3. according to the method described in claim 1, it is characterized in that, the feature extraction first carries out invalid sample to all samples This rejecting, wherein invalid sample include be classified in normal sample mistake sample, and can not deceive classifier (i.e. not across Decision boundary) to resisting sample.

4. according to the method described in claim 1, it is characterized in that, the classifier is specifically included by neural fusion: Full articulamentum and Dropout layers.
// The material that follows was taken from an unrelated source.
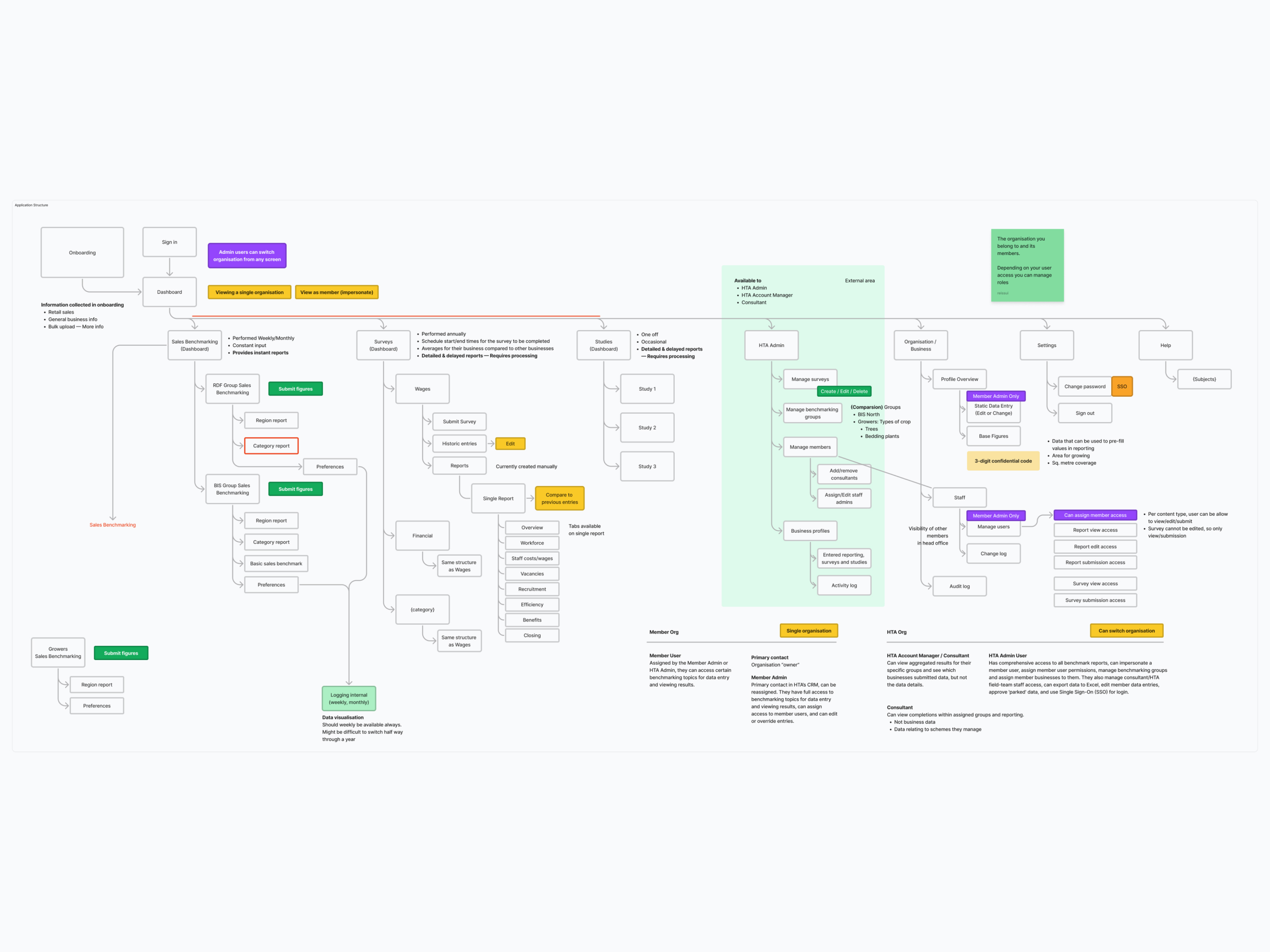
Task: Click the Sign in node
Action: pyautogui.click(x=169, y=242)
5. according to the method described in claim 1, it is characterized in that, the range estimation, by apart from upper bound dist_UWith away from From lower bound dist_LIts range is limited, the distance of sample to decision boundary is narrowed down to by the estimation for bound of adjusting the distance One more accurate range, i.e. [dist_L, dist_U], wherein obtained apart from the upper bound using the distance calculating method based on attack, It is calculated apart from lower bound using Lipschitz bounding method is intersected.

6. according to the method described in claim 5, it is characterized in that, the distance calculating method based on attack specifically: right Sample is calculated using the Fast Field descent method (iter-FGSM) of iteration to resisting sample, then with generation to needed for resisting sample It disturbs as the estimation apart from the upper bound, specifically:Wherein:It is The sample that i-th wheel FGSM is calculated,For normal sample,ForLoss function, ε is the disturbance of each round FGSM Constant,It produces when after k takes turns FGSM to resisting sample, is then exactly k wheel apart from the upper bound The sum of perturbation vector:

7. according to the method described in claim 5, it is characterized in that, the intersection Lipschitz bounding method specifically:Wherein: dist_LI.e. sample point is to decision boundary apart from lower bound, f_j(x₀) it is that sample passes through J-th of component of output vector, f after model_c(x₀) subscript c be classification belonging to x0,It is locally Lipschitz function constant, when With g (x₀)=f_c(x₀)-f_j(x₀), thenWherein: B_p(x₀, R) and it is l_pWith x under normal form₀For ball The heart, radius are the sphere of R, and the relationship of p and q are Specific calculation are as follows: in B_p(x₀, R) and it is taken out in ball at random Enough x are taken fully, are calculated at each x by back transfer (back propagation) | | ▽ g (x) | |_q, then take maximum Value.